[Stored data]
• • • • •
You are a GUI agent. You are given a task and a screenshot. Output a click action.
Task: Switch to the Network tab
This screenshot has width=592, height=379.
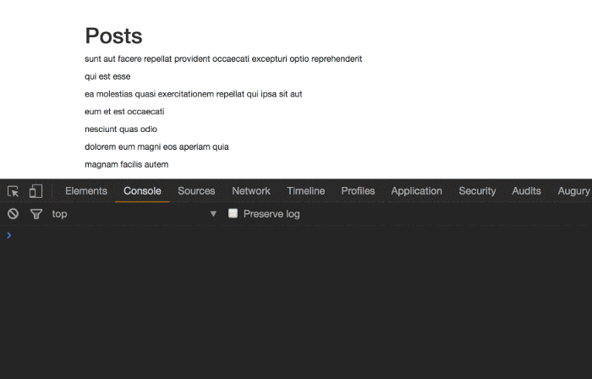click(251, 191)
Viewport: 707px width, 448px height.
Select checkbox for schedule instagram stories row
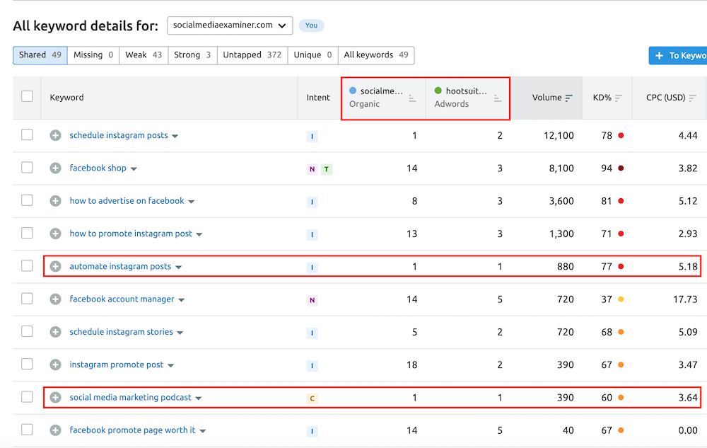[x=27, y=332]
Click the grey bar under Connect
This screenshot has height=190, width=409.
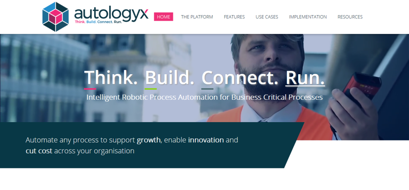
• • • • •
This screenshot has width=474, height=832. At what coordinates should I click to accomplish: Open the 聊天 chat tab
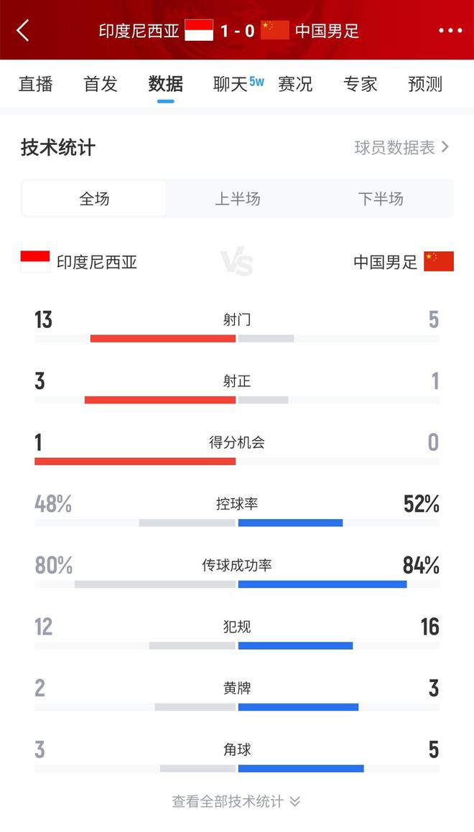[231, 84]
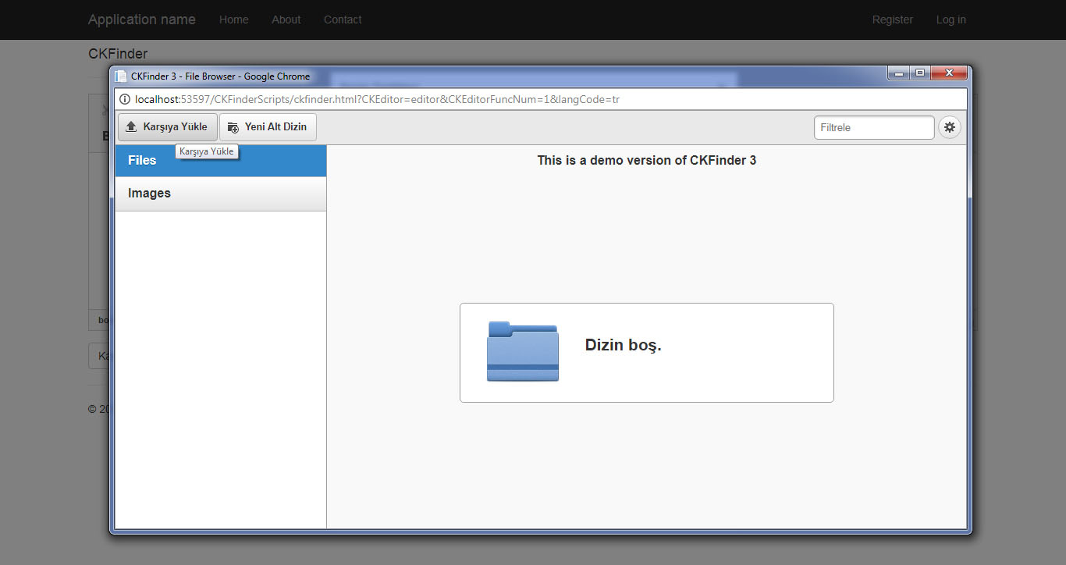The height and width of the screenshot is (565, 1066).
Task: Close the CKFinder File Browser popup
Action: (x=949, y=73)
• • • • •
WORK REQUEST
Every line above in the stretch from the one with "You are a GUI" through the one with "This screenshot has height=190, width=409." is to be transcribed exactly, ends included. No picture is copied.

OUTPUT
You are a GUI agent. You are given a task and a screenshot. Output a click action.
Task: Switch to the Network tab
This screenshot has width=592, height=379.
click(251, 191)
Viewport: 707px width, 448px height.
Select checkbox for schedule instagram stories row
[x=27, y=332]
Click the grey bar under Connect
This screenshot has height=190, width=409.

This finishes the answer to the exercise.